Projet
Fritz Kreisler, un original viennois
Œuvres inconnues du fonds conservé à la Library of Congress.
Fritz Kreisler me fascine depuis l’enfance. J’ai dévoré sa biographie ; son journal Four Weeks in the Trenches — The War Story of a Violinist, comme son célèbre essai Music and Life, offre un regard d’une grande honnêteté sur les sommets et les abîmes de la vie d’un musicien. Mon premier disque, prix spécial de la MDR au concours de violon de Dresde, s’intitulait Caprice Viennois et rassemblait côte à côte les compositions de grands violonistes.
« Sa carrière le conduisit aux succès les plus éclatants sur tous les continents et fit de lui, pendant des décennies, le favori déclaré du public du monde entier, l’idole de toute une génération de violonistes. Partout il passait pour l’incarnation du musicien et de l’artiste autrichien, viennois. À tous égards, sa personnalité portait la marque de l’extraordinaire. Historiquement, Fritz Kreisler est considéré comme le dernier grand représentant des virtuoses compositeurs du romantisme, et en même temps comme l’un des précurseurs du jeu violonistique moderne du XXe siècle. Kreisler naquit dans la Vienne culturellement si riche du romantisme tardif, dans une famille de cette bourgeoisie juive extrêmement cultivée, éprise d’art, pas toujours fortunée, qui fut un pilier essentiel de la culture autrichienne au tournant du siècle. Pendant deux décennies, Fritz Kreisler demeura le violoniste virtuose le plus demandé et le mieux payé au monde. Ses célèbres et inimitables petites pièces connurent des tirages records et sont aimées et jouées par tous les violonistes jusqu’à aujourd’hui. Avec la fortune que lui valurent ces succès sans précédent, un trait particulièrement caractéristique de sa nature apparut : sa joie d’aider ; une disponibilité envers autrui jamais vue à ce degré chez un artiste — pour de jeunes virtuoses en quête de reconnaissance comme pour des collègues appauvris, pour les victimes de catastrophes naturelles et de guerres, mais aussi, plus largement, pour les orphelins et les populations dans le besoin. Son aide à son pays, l’Autriche, et à sa ville natale, Vienne, après la Première et la Seconde Guerre mondiale reste inoubliée. »

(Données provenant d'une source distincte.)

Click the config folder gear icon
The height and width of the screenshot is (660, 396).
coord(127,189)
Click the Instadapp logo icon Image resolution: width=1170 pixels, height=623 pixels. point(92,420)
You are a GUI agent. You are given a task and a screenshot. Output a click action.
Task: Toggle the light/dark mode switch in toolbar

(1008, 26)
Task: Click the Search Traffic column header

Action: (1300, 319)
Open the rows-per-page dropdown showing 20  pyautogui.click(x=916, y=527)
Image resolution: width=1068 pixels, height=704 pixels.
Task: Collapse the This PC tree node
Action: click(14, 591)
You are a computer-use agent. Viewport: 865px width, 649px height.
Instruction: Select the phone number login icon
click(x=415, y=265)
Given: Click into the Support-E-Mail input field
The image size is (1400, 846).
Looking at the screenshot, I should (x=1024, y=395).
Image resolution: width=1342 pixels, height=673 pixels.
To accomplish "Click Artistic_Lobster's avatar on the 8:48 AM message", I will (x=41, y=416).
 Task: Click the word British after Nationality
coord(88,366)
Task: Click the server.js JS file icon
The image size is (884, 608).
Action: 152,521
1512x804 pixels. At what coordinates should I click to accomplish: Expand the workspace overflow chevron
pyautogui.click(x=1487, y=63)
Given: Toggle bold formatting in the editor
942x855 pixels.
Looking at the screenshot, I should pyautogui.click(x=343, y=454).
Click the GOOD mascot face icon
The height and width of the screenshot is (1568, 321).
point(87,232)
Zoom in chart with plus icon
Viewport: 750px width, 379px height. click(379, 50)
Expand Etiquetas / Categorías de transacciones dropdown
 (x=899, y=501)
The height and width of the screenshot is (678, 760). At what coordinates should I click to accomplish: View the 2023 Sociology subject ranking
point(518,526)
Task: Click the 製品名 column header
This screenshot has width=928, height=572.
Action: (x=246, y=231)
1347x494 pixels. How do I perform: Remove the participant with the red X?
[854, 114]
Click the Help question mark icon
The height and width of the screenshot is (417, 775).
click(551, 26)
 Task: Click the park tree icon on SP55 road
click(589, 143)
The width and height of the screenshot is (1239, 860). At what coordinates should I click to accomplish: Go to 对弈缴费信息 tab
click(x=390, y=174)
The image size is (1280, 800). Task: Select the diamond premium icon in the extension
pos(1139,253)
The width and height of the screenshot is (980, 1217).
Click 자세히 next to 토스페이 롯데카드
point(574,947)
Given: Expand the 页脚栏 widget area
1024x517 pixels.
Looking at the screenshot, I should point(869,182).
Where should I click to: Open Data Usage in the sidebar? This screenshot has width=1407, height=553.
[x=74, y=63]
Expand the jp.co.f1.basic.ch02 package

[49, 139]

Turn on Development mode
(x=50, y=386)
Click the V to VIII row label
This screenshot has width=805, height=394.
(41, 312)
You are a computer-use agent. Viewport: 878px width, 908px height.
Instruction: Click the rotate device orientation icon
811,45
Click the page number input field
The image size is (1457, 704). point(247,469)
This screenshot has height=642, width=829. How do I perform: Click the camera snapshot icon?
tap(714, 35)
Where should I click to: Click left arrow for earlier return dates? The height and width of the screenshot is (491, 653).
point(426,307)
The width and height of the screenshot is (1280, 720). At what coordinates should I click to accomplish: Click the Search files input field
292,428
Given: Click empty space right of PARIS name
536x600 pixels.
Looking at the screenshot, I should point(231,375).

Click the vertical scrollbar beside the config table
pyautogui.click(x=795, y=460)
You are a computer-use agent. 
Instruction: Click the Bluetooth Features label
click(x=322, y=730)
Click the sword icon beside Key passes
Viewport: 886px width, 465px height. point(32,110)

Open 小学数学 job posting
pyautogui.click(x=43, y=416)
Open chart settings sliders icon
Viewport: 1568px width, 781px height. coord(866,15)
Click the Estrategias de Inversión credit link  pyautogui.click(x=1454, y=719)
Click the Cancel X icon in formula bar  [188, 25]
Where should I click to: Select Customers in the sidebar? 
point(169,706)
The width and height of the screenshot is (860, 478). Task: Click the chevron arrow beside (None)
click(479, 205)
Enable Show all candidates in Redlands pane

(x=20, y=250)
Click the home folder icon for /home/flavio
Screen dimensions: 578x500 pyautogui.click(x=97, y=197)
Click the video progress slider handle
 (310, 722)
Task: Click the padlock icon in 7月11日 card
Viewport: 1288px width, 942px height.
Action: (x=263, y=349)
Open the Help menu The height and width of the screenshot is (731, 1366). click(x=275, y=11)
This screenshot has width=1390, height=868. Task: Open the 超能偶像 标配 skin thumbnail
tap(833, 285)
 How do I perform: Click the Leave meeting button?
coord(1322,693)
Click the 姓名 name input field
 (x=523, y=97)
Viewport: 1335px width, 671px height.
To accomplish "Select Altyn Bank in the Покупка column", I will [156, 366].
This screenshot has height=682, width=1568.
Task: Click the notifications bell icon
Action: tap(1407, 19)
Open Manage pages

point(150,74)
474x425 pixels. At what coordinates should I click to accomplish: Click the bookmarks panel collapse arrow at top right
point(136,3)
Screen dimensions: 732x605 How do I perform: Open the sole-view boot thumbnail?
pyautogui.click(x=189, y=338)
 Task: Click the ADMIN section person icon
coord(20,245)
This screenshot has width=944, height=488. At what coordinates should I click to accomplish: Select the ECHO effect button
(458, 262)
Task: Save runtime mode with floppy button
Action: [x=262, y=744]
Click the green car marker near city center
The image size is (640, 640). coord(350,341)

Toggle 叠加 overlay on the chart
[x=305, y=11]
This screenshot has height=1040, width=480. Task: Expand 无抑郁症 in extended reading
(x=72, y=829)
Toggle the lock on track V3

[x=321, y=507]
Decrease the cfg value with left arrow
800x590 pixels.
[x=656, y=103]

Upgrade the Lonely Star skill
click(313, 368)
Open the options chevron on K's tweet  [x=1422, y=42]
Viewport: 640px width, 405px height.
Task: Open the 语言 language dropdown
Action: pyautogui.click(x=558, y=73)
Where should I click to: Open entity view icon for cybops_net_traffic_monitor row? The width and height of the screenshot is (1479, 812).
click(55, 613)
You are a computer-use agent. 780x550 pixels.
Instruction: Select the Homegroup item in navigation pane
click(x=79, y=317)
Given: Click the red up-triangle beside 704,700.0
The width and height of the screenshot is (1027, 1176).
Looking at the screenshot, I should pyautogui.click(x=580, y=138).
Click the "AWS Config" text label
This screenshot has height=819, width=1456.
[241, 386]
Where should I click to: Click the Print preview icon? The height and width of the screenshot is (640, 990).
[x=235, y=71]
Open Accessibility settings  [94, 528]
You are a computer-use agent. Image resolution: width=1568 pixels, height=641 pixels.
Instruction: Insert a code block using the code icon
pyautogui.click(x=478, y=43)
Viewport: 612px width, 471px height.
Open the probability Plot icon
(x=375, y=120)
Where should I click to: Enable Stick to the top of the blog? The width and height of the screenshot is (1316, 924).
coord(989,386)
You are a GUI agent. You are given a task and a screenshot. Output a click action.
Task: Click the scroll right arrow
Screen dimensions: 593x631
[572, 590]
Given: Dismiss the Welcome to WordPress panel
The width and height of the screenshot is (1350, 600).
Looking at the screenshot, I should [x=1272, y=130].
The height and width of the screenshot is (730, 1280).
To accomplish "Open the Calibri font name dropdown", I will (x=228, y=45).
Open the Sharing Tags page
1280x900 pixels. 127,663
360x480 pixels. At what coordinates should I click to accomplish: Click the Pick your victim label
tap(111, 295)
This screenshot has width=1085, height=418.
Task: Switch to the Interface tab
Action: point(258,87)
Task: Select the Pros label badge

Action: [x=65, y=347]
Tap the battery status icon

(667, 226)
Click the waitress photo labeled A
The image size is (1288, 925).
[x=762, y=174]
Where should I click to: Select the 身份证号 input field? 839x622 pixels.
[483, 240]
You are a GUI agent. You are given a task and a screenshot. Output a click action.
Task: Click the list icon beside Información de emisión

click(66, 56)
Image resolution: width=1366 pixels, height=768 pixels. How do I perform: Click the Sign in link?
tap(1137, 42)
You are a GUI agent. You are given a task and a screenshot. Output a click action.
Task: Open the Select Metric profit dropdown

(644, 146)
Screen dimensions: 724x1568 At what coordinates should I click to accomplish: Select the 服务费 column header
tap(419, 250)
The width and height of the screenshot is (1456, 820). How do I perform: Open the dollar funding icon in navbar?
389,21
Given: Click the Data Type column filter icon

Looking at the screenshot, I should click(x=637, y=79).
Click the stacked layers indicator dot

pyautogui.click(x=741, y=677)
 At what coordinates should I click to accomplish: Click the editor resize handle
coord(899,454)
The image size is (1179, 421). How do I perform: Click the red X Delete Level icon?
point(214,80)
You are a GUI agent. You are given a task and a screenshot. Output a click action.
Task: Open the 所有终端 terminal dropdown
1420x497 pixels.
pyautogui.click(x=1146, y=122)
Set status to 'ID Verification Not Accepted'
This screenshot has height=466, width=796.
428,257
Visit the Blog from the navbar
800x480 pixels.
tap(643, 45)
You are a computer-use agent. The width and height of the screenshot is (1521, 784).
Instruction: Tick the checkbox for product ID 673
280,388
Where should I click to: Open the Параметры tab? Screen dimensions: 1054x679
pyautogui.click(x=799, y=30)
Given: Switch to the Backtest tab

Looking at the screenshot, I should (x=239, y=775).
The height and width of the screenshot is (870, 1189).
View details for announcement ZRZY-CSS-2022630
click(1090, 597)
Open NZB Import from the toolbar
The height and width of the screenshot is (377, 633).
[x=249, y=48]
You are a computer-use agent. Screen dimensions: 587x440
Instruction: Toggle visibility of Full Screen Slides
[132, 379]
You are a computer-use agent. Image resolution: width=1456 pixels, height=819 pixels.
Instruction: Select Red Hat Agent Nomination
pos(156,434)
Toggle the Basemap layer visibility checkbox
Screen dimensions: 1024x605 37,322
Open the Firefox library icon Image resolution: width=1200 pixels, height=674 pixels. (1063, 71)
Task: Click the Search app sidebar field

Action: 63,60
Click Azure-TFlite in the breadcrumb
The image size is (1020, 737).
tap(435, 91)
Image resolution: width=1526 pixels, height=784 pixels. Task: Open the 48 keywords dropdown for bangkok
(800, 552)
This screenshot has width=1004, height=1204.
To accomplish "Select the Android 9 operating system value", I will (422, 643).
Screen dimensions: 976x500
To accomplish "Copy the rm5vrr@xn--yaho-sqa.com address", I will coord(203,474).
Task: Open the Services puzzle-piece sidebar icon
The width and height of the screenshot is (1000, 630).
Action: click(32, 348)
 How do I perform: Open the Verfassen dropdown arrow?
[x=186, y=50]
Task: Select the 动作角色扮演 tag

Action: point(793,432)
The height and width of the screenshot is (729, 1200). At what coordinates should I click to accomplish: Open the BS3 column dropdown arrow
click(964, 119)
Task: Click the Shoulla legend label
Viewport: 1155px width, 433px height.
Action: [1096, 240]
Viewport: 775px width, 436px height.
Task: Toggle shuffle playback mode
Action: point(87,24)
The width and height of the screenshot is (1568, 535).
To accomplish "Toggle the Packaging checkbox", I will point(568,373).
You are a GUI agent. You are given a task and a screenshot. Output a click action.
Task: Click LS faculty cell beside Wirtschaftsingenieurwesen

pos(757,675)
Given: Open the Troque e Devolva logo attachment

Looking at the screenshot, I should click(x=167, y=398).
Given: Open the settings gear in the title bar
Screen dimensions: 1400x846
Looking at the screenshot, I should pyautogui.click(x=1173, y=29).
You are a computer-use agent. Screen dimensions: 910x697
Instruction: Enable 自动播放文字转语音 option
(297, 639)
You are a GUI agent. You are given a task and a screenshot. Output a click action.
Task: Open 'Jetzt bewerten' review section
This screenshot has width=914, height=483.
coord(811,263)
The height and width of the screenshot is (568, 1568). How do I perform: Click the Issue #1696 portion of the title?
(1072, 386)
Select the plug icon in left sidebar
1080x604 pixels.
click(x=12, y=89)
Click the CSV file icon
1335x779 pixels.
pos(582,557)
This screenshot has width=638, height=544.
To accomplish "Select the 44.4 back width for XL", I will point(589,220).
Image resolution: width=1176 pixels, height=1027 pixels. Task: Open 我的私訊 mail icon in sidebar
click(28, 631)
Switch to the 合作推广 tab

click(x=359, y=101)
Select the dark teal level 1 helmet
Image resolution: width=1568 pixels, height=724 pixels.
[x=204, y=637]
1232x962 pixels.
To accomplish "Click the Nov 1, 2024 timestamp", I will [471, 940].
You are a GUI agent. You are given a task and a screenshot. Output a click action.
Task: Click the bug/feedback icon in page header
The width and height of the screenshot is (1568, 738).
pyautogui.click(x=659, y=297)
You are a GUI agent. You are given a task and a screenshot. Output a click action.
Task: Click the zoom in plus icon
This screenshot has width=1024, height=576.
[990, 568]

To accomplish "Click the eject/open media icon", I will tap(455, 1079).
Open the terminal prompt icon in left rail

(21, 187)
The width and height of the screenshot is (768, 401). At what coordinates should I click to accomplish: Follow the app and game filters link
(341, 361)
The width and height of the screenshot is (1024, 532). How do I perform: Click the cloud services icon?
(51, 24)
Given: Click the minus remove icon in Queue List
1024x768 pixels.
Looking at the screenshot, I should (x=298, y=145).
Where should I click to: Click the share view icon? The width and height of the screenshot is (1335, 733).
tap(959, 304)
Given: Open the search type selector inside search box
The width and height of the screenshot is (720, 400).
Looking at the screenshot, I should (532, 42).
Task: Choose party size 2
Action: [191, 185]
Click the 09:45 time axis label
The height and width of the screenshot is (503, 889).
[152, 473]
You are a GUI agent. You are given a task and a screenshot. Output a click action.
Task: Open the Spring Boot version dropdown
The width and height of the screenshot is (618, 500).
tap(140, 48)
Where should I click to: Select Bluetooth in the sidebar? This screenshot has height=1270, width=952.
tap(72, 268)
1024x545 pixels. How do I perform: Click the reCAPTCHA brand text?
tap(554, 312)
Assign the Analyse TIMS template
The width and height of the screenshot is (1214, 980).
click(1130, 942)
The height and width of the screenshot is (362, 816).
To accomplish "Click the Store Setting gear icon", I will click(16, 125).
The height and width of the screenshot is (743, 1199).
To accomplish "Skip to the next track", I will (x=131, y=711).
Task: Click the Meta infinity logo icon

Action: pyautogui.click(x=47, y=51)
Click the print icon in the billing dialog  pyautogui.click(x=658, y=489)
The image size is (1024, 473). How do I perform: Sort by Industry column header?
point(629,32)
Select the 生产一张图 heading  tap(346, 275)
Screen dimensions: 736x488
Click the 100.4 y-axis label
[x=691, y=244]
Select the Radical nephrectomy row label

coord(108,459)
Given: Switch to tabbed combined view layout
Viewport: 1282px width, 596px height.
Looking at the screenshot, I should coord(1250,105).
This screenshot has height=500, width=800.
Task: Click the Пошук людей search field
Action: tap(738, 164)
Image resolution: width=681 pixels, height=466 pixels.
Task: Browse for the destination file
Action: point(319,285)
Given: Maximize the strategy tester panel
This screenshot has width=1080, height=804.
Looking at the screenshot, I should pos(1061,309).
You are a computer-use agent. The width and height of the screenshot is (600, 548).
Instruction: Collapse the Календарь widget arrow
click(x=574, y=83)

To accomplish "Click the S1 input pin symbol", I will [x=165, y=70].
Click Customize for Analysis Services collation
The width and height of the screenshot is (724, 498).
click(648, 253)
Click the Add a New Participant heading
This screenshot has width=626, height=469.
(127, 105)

Michael Frischenschlager, président de la Société Fritz Kreisler
Lors d’une tournée à Washington, j’ai visité la Library of Congress, et le collaborateur eut l’amabilité de me montrer le fonds du compositeur. Dans ces boîtes se trouvaient, à côté des lettres de Kreisler, de ses notes et des parties annotées des œuvres qu’il jouait le plus, des esquisses et des pièces achevées qui ne parvinrent jamais à l’impression mais que le compositeur jouait lui-même en bis après ses concerts.
Une autre passionnée de Fritz Kreisler à Vienne est la pianiste Andrea Linsbauer, avec qui je travaille à un projet consacré aux œuvres inconnues de Kreisler. Le disque Fritz Kreislers Erben est le fruit d’une collaboration avec les violonistes Benjamin Schmid, Ekaterina Frolova, Leonhard Baumgartner et Christian Altenburger.